*Given exercise*
Rewrite each of the items below, replacing every "screenshot" with "screen image" and changing nothing else. Omit the pictures.

===== Listed entries =====

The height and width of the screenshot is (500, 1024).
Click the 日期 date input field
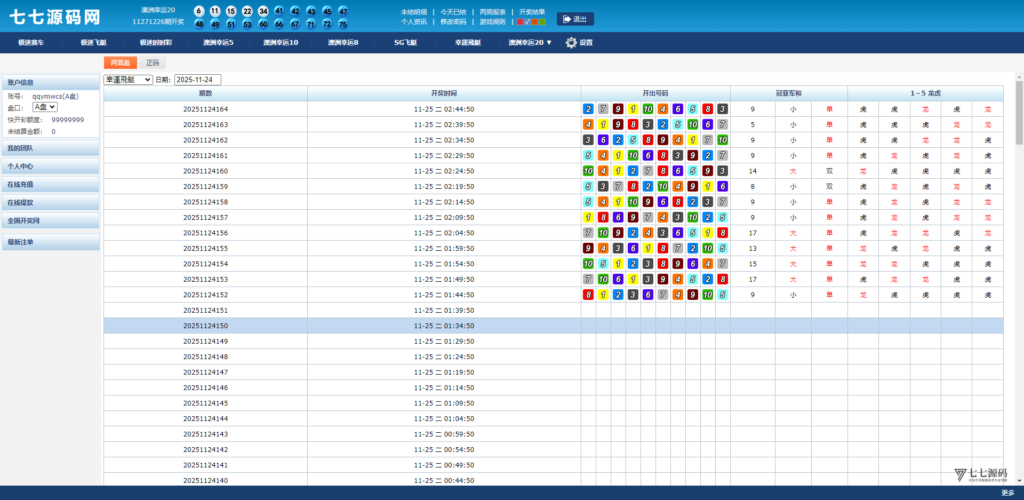(x=197, y=79)
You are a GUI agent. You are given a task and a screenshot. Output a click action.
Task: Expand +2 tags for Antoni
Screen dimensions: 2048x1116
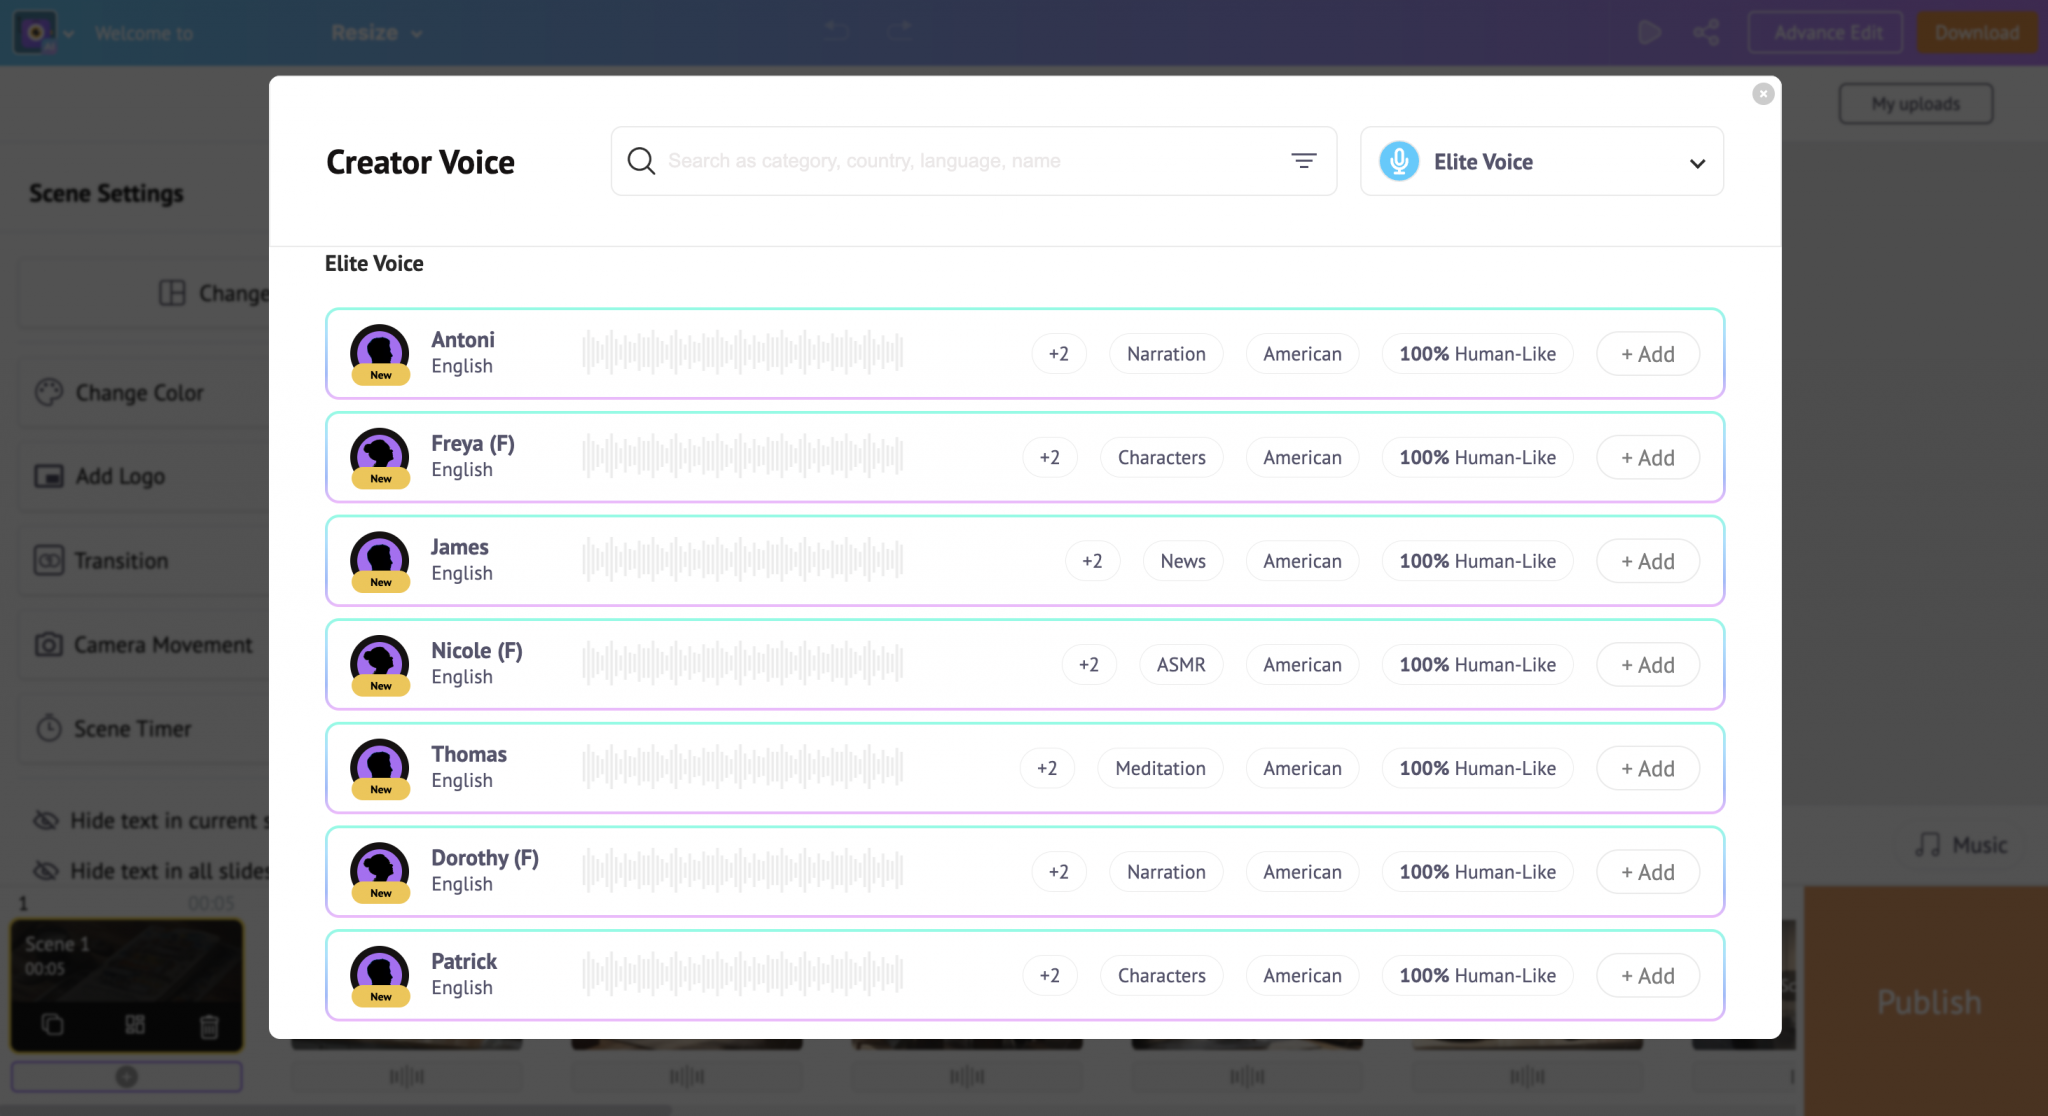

=====

*Output of the exercise*
The height and width of the screen image is (500, 1024).
Click the 日期 date input field
(x=197, y=79)
You are a GUI agent. You are given a task and a screen image. Output a click action.
Task: Expand +2 tags for Antoni
Screen dimensions: 2048x1116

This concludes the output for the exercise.